▶ INSTRUCTIONS FOR THE TASK:
The records under this task must be duplicated exactly.
===============
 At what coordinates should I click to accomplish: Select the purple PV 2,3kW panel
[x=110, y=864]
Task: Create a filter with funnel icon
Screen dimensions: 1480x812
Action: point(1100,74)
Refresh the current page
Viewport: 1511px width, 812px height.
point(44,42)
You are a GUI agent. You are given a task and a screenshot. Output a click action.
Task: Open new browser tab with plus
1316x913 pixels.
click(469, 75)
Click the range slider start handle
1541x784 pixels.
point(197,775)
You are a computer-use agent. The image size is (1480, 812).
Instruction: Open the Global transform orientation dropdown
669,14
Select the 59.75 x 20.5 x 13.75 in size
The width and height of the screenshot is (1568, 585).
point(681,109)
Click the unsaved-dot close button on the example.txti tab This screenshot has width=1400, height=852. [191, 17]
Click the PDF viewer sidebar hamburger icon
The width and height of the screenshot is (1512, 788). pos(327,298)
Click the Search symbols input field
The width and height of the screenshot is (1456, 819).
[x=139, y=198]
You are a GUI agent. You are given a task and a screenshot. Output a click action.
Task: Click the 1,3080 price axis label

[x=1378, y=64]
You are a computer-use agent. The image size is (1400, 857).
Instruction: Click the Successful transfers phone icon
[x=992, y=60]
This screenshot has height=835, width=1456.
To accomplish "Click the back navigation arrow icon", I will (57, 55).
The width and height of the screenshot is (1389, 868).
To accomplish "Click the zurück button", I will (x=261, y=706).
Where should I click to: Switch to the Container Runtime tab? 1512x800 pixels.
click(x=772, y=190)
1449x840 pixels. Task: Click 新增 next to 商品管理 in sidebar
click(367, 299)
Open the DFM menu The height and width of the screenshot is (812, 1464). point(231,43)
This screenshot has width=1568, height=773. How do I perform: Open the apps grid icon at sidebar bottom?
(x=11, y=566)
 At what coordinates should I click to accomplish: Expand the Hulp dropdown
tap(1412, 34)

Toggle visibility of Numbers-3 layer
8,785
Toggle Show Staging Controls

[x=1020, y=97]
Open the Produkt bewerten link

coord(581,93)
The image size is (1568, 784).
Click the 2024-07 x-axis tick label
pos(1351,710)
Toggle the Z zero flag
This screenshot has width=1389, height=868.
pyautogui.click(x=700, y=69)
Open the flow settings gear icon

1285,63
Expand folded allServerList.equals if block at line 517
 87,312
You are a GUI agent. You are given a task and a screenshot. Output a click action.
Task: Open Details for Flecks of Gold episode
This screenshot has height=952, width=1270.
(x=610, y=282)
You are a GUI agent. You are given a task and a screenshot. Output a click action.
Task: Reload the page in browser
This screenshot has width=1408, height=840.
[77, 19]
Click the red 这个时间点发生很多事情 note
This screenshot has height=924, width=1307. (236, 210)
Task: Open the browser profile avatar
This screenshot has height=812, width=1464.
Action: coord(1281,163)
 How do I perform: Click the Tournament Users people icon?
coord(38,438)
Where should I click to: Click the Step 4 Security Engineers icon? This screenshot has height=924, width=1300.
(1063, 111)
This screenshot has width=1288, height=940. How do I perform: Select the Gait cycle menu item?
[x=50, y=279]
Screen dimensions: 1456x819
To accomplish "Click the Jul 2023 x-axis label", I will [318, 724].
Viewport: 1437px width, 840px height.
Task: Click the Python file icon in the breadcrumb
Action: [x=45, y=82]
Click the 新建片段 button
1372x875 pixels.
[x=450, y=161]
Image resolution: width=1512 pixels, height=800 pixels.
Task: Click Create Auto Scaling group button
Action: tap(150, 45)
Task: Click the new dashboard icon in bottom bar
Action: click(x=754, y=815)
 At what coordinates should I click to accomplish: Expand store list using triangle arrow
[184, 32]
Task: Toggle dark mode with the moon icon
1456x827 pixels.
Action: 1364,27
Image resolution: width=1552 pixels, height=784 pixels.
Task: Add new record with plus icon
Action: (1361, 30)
===============
▶ EXERCISE ANSWER:
 At what coordinates should I click to accomplish: Select the purple PV 2,3kW panel
[x=110, y=864]
Task: Create a filter with funnel icon
Screen dimensions: 1480x812
Action: point(1100,74)
Refresh the current page
Viewport: 1511px width, 812px height.
point(44,42)
You are a GUI agent. You are given a task and a screenshot. Output a click action.
Task: Open new browser tab with plus
1316x913 pixels.
click(469, 75)
Click the range slider start handle
1541x784 pixels.
point(197,775)
You are a computer-use agent. The image size is (1480, 812).
Instruction: Open the Global transform orientation dropdown
669,14
Select the 59.75 x 20.5 x 13.75 in size
The width and height of the screenshot is (1568, 585).
point(681,109)
Click the unsaved-dot close button on the example.txti tab This screenshot has width=1400, height=852. [191, 17]
Click the PDF viewer sidebar hamburger icon
The width and height of the screenshot is (1512, 788). pos(327,298)
Click the Search symbols input field
The width and height of the screenshot is (1456, 819).
[x=139, y=198]
You are a GUI agent. You are given a task and a screenshot. Output a click action.
Task: Click the 1,3080 price axis label

[x=1378, y=64]
You are a computer-use agent. The image size is (1400, 857).
Instruction: Click the Successful transfers phone icon
[x=992, y=60]
This screenshot has height=835, width=1456.
To accomplish "Click the back navigation arrow icon", I will (57, 55).
The width and height of the screenshot is (1389, 868).
To accomplish "Click the zurück button", I will (x=261, y=706).
Where should I click to: Switch to the Container Runtime tab? 1512x800 pixels.
click(x=772, y=190)
1449x840 pixels. Task: Click 新增 next to 商品管理 in sidebar
click(367, 299)
Open the DFM menu The height and width of the screenshot is (812, 1464). point(231,43)
This screenshot has width=1568, height=773. How do I perform: Open the apps grid icon at sidebar bottom?
(x=11, y=566)
 At what coordinates should I click to accomplish: Expand the Hulp dropdown
tap(1412, 34)

Toggle visibility of Numbers-3 layer
8,785
Toggle Show Staging Controls

[x=1020, y=97]
Open the Produkt bewerten link

coord(581,93)
The image size is (1568, 784).
Click the 2024-07 x-axis tick label
pos(1351,710)
Toggle the Z zero flag
This screenshot has width=1389, height=868.
pyautogui.click(x=700, y=69)
Open the flow settings gear icon

1285,63
Expand folded allServerList.equals if block at line 517
 87,312
You are a GUI agent. You are given a task and a screenshot. Output a click action.
Task: Open Details for Flecks of Gold episode
This screenshot has height=952, width=1270.
(x=610, y=282)
You are a GUI agent. You are given a task and a screenshot. Output a click action.
Task: Reload the page in browser
This screenshot has width=1408, height=840.
[77, 19]
Click the red 这个时间点发生很多事情 note
This screenshot has height=924, width=1307. (236, 210)
Task: Open the browser profile avatar
This screenshot has height=812, width=1464.
Action: coord(1281,163)
 How do I perform: Click the Tournament Users people icon?
coord(38,438)
Where should I click to: Click the Step 4 Security Engineers icon? This screenshot has height=924, width=1300.
(1063, 111)
This screenshot has width=1288, height=940. How do I perform: Select the Gait cycle menu item?
[x=50, y=279]
Screen dimensions: 1456x819
To accomplish "Click the Jul 2023 x-axis label", I will [318, 724].
Viewport: 1437px width, 840px height.
Task: Click the Python file icon in the breadcrumb
Action: [x=45, y=82]
Click the 新建片段 button
1372x875 pixels.
[x=450, y=161]
Image resolution: width=1512 pixels, height=800 pixels.
Task: Click Create Auto Scaling group button
Action: tap(150, 45)
Task: Click the new dashboard icon in bottom bar
Action: click(x=754, y=815)
 At what coordinates should I click to accomplish: Expand store list using triangle arrow
[184, 32]
Task: Toggle dark mode with the moon icon
1456x827 pixels.
Action: 1364,27
Image resolution: width=1552 pixels, height=784 pixels.
Task: Add new record with plus icon
Action: (1361, 30)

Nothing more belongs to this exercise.